Die Proteste gegen Hartz IV fingen früher an als geplant

Foto: Knut Hildebrandt

Ganz überrascht gaben sich die Grö-ßen der bundesdeutschen Politik, als sich im Anschluß an die Verschickung der Formulare für das neue Arbeitslosengeld II in größeren Mengen Menschen zum Demonstrieren auf die Straße begaben, die das normalerweise nicht tun. Seitens der Bundesregierung waren die Reaktionen anfangs geradezu hysterisch, während man in der wahlkämpfenden sächsischen CDU-Spitze zeitweise damit kokettierte, sich selbst an den Aufmärschen zu beteiligen. Dieser Widerhall und die in allen Massenmedien ausgetragene Debatte darüber, ob es nicht eine Anmaßung der Protestierenden sei, sich einfach in die Tradition der Montagsdemonstrationen zu stellen, hat nicht unerheblich dazu beigetragen, daß bundesweit inzwischen in 230 Städten derartige Demonstrationen stattfinden. Woche für Woche begeben sich seitdem über 100000 Menschen auf die Straße und protestieren gegen die Sozialpolitik der Bundesregierung. Um die gerufenen Geister wieder loszuwerden, hat sich das politische Personal offenbar irgendwann entschieden, die Schose einfach auszusitzen und nicht mehr so viel darüber zu reden. Tatsächlich kommen seit ein paar Wochen immer weniger Menschen zu den montäglichen Aufmärschen. Die Berliner Zeitung frohlockte unterdessen bereits, die Montagsdemonstrationen seien gescheitert. Diese Einschätzung könnte sich allerdings als voreilig erweisen.
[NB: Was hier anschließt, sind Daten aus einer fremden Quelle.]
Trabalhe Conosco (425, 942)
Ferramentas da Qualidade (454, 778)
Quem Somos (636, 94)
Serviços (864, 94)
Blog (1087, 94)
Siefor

Die seitens der politischen Führung inzwischen zur Schau gestellte Gelassenheit verdeckt nur notdürftig ihre Nervosität, die sich neben den Straßenprotesten aus den Wahlerfolgen von PDS und neofaschistischen Parteien speist. Laut einem Bericht der Mitteldeutschen Zeitung bereitet sich die sächsisch-anhaltinische Polizei darauf vor, „daß ´ein Normalteil der Bevölkerung' außerhalb eines radikalen politischen Spektrums zielgerichtet auch gegen Einrichtungen der Bundesagentur" vorgeht. Abgesehen von den Arbeitsämtern sei „nicht auszuschließen, daß noch andere Institutionen wie politische Parteien, Medienanstalten (...) unmittelbares Ziel von aggressiven Akten werden". Diese etwas paranoid anmutenden Szenarien erklären sich wohl hauptsächlich daraus, daß niemand genau weiß, was die zigtausend Menschen, die da jeden Montag demonstrieren, eigentlich denken, worüber sie reden und was sie noch aushecken werden.

Das ist auch wirklich schwer einzuschätzen. Von verschiedensten Seiten versuchte man, die Führung über die neue Bewegung zu erlangen, unabhängig davon, was die Leute denken, für die man zu sprechen vorgab. Einige Demonstrationen wurden gar, wenn auch nicht sonderlich erfolgreich, von Nazis organisiert. In Leipzig, wo sich zwischenzeitlich die meisten Menschen einfanden, meinten abgehalfterte Berufspolitiker, im Sinne des Volkes sprechen zu können. Ein antideutsches „Bündnis gegen Realität" verlieh währenddessen dem in der linken Szene verbreiteten Lebensgefühl Ausdruck, wonach hinter jedem ostdeutschen Baum ein Faschist lauere, indem es versuchte, den „völkischen Aufmarsch" zu blockieren. Linke Gegner sind aber weniger gefährlich als linke Freunde. So konnten die Berliner Organisatoren durch eine rechtzeitige Aufteilung in zwei getrennte Umzüge zwischenzeitlich dafür Sorge tragen, daß ihnen die Sache nicht über den Kopf wächst und zu viele Menschen den langen Weg vom Alexanderplatz zur SPD-Zentrale gehen oder sich die gegenseitigen Beschimpfungen über die Lautsprecherwagen zu Gemüte führen müssen, als man doch wieder gemeinsam ging.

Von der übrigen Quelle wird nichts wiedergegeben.